Though he was restrained, the prince still had a little bit of mischief in him. After all, he was only sixteen. There was enough youth in Kieran that he enjoyed a bit of play every now and then. No smile graced his lips; the only sign of his teasing was the discreet wryness in his tone that could easily be misconstrued for grave sobriety. Even Fidele, who knew Kieran better than any, occasionally got lost in the prince's intricacies. There were many rich and beautiful treasures to be found within Kieran, but it took time and practice to memorize the way through the dense and disguised maze to his many hiding places.

Fidele never knew when to expect Kieran's sporadic flashes of playfulness, but he always found the surprise pleasant, like a warm and refreshing summer storm. If only he knew how to engage in Kieran's game, he would have. Unfortunately for Kieran's fun, Fidele didn't consider himself clever enough to even attempt a witty response, so he only responded seriously. "I'm not sure she would manage that. I can't think of a fate worse than losing you."

It wouldn't have been hard at all for Kieran to draw himself up to meet his bodyguard's lips for a tender kiss. But, despite being in the midst of a moment perfect for it, Kieran had come to terms with that the fact that there would never be any kisses shared between himself and Fidele. Fidele's steadfast conscience, with perhaps a bit of help from his own, kept Kieran from demanding any more from Fidele than he was willing to give. The prince would have loved to kiss Fidele, he just wasn't sure that Fidele felt the same.

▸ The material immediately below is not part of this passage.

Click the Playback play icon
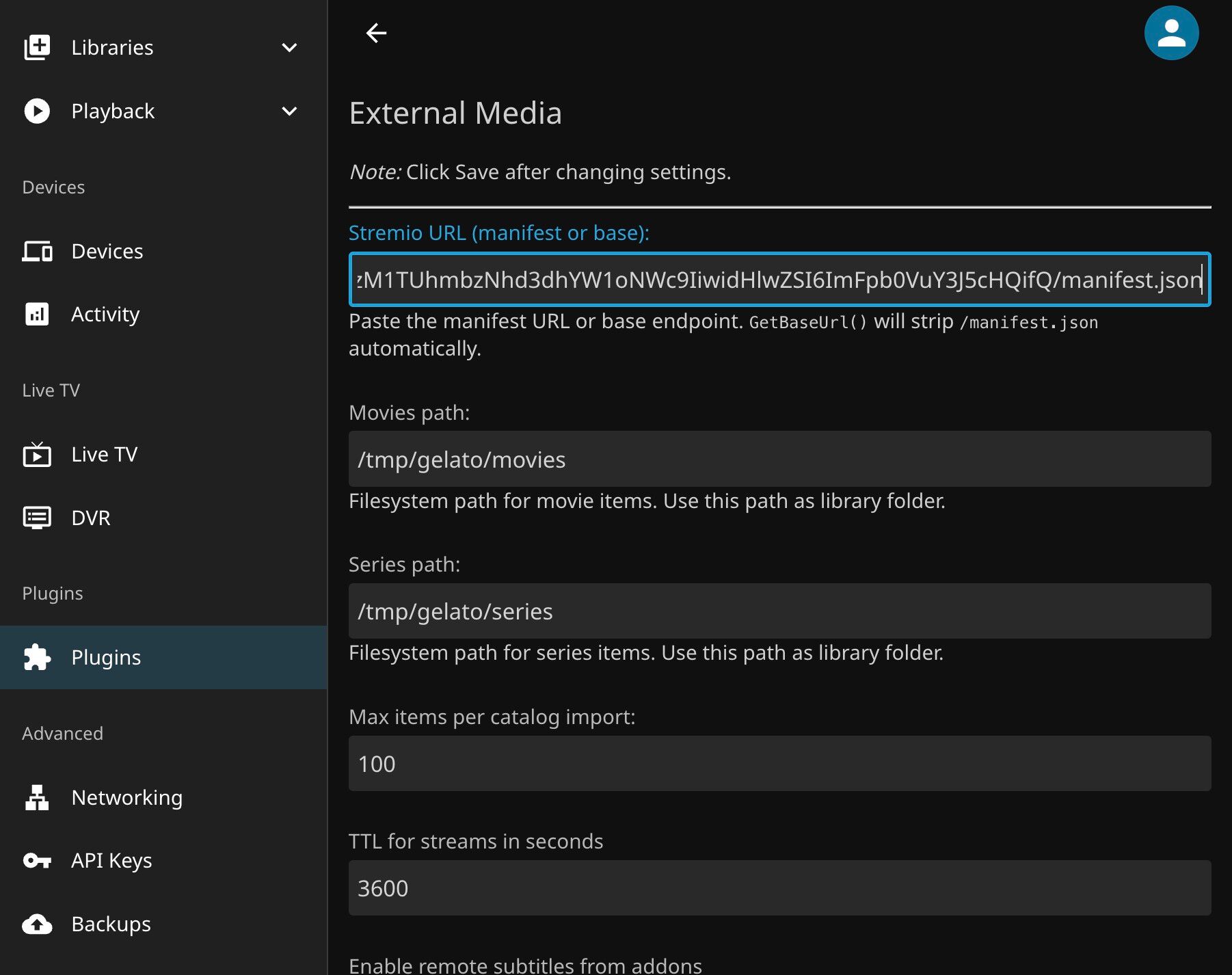tap(37, 111)
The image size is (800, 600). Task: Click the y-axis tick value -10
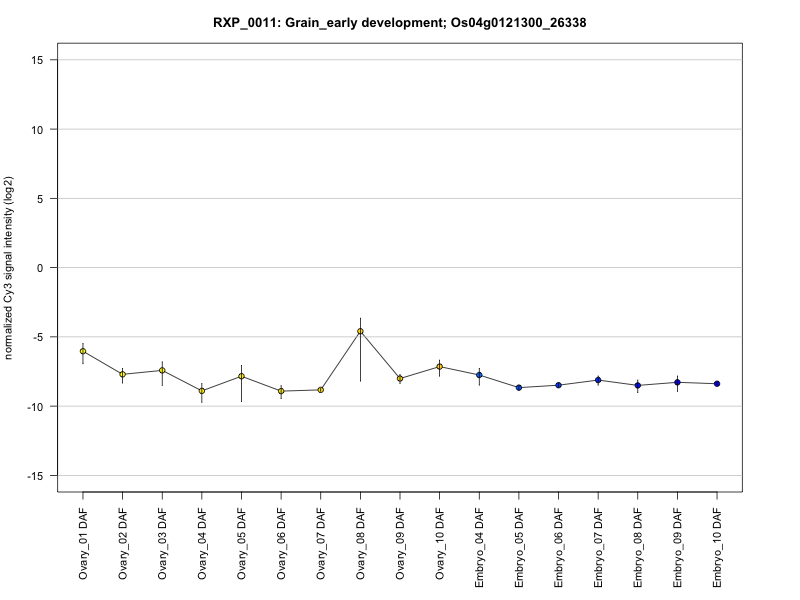[35, 407]
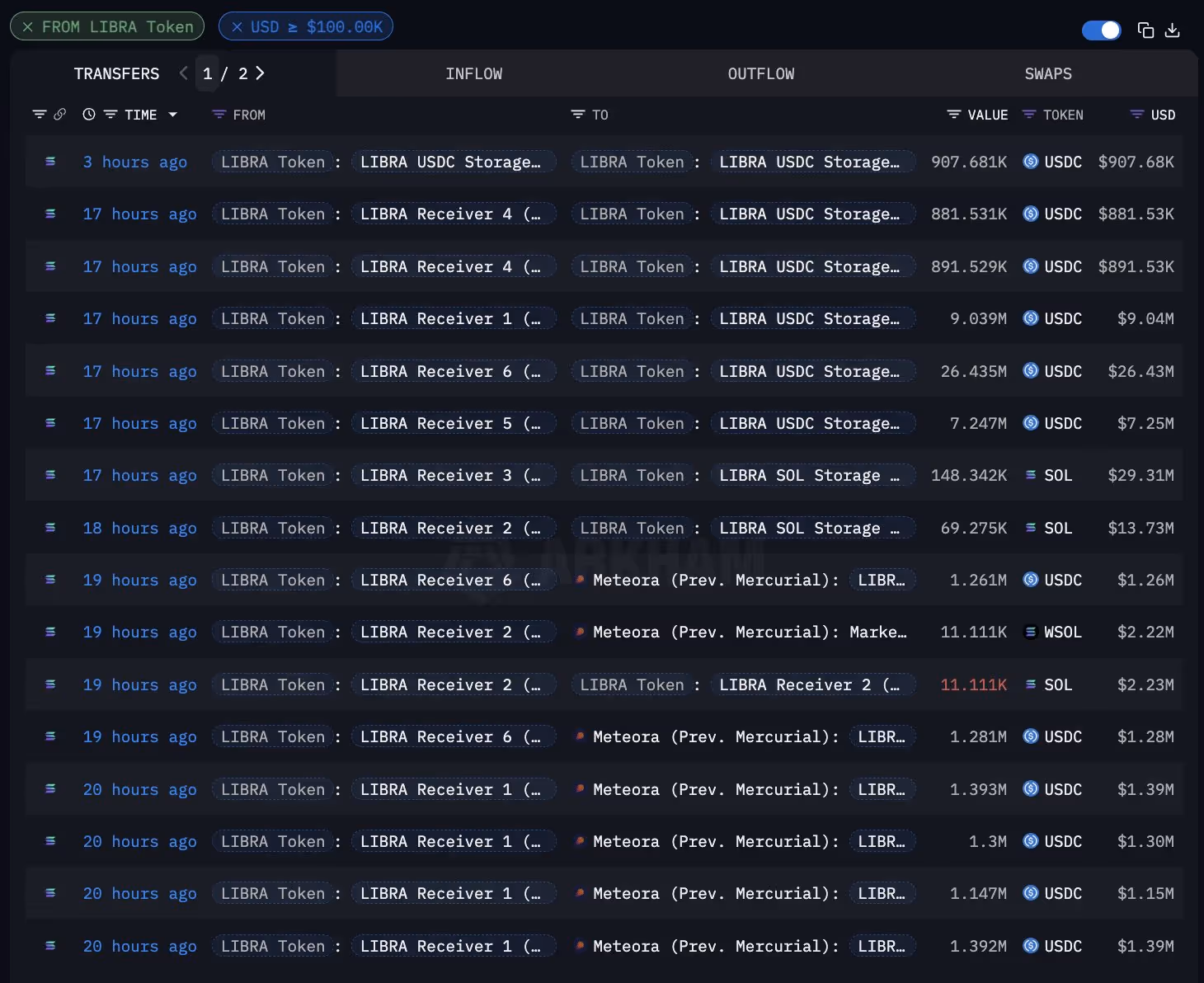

It wasn't a question of whether or not Fidele cared for Kieran; it was clear that he did. However, when he looked into the uncommon grey of Fidele's eyes, Kieran could see that he was struggling with something. Something that the prince didn't quite understand, but that he respected nonetheless. He had no intention of ever burdening Fidele in such a way. And so rather than driving himself mad by pining, Kieran managed to be content with hearing his bodyguard's sincere words and reveling in the warmth of the man's amorous embraces.

Kieran nodded and, when Fidele lowered him down toward the ground, stretched out his legs to alight. "You can summon the captain to meet with you in here," he permitted Fidele.

"I'll have to leave the tent to summon him," Fidele pointed out. Surely Kieran didn't expect him to almost immediately break his own rule that he was not to leave the boy alone.

Kieran didn't expect that at all. He took hold of Fidele's hand. "Your arm can stay in here with me."

Fidele only felt a little bit foolish about standing halfway out of the tent, shouting for Brenevin, but there wasn't anything in the world that could embarrass him so much that he would unnecessarily trouble Kieran. A few short moments later, before Kieran had even managed to recover from the draft that had snuck in while Fidele was in the doorway, the tent flap was drawn open carelessly by the captain of the guard.

"Your Highness," Brenevin bowed respectfully. Then he looked to Fidele. "The four-man watch schedule you ordered has been implemented, Master Fidele. Do you have further commands?"

While Fidele laid out clear precautions for Brenevin to pass on to the rest of the guards, Kieran sat still and silent at his table. The captain's presence caused him to stiffen in both body and mind, so regal and rigid that he might have been mistaken for a statue if not for the occasional blink of his eyes as he listened. The men were to take care of the words they spoke, as Fidele was sure that more spies would come seeking to find out who they were. The prince's anonymity was crucial to not only his safety, but also that of the entire party. If anyone learned that Kieran was royalty, they would most certainly be attacked.

"Warn the men that they never can be sure of who might be listening," Fidele told Brenevin. "Even the slightest word could give us away."

"How should we pay our respects to His Highness, then?" Brenevin asked.

"For the time being, you will forego bowing. If you must refer to him in conversation, he will be known as the young master," Fidele explained. "No one is to speak to His Highness except in times of absolute emergency. All concerns will be addressed to myself."

No one ever spoke to Kieran anyway, save to utter his title in a show of reverence. Fidele always handled everything. They both preferred it that way. Kieran was fine to be left alone and Fidele wouldn't have allowed Kieran to be bothered by having to deal with anything.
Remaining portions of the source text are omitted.